Linda Shane// D6// FIN
Mar 6, 2018 8:48:02 GMT -5
Post by Unitato15 on Mar 6, 2018 8:48:02 GMT -5
Name: Linda Shane
District: 6
Age: 18
Fc: Kate Micucci
I replace my thoughts and hopes and broken dreams with the quiet loudness that is a high. I snort and I inject and I smoke, all of the needless, pointless feeling leaving my body as I do. Not at the same time of course, the stink hasn't affected me that much. I tend to just pick a poison based on availability. Today's pleasurable infection involves injection.

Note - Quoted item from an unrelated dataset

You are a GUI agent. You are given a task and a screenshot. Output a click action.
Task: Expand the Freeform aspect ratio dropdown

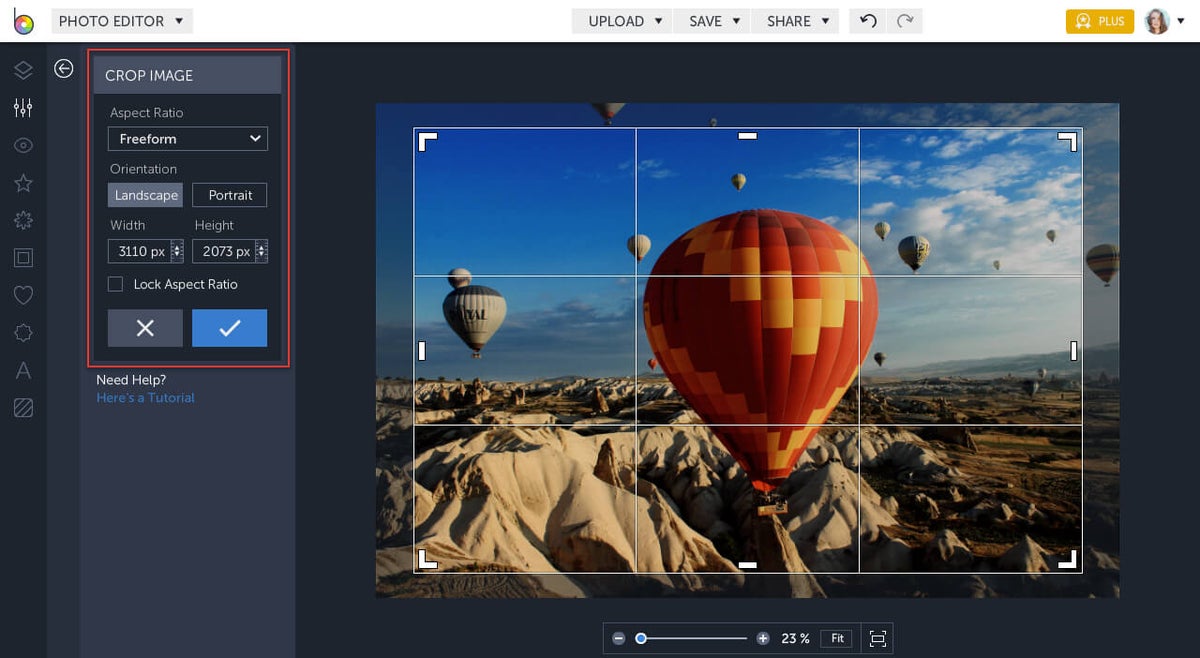[x=188, y=139]
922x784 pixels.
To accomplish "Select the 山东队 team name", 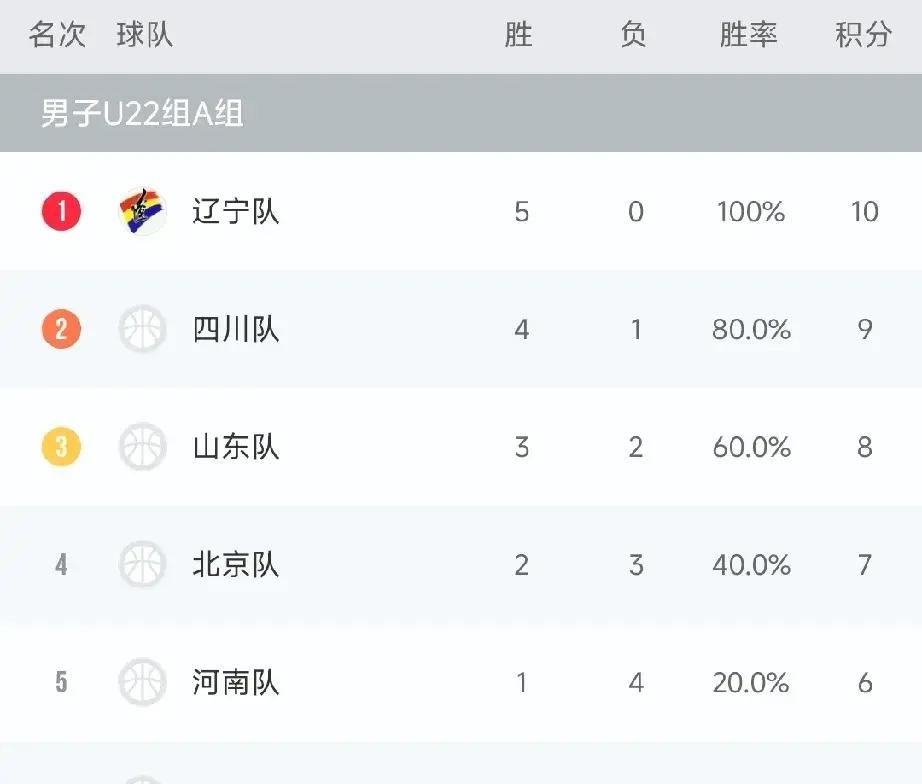I will coord(232,447).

Breathing in and breathing out, my body smiles and shivers. I'm nothing but an entity watching over this mortal realm. A being of photons and oxygen that doesn't float but rather lie between the fabric of reality. A light show plays behind my eyes, a welcome retreat from the same old sob story I've been facing for years. The high over time slowly fades, bringing me back and closer to the stinging bees that reside within my mind.
The hunger for a hiding place has also faded, but I know that it is only for the moment. It's only a matter of time before the void calls to me once more and I stick that needle right back into my flesh. Blood only leaves my body when I allow it to and maybe now is one of those moments. I look to my flesh for the drop of blood that sometimes leaks from the opening the syringe creates.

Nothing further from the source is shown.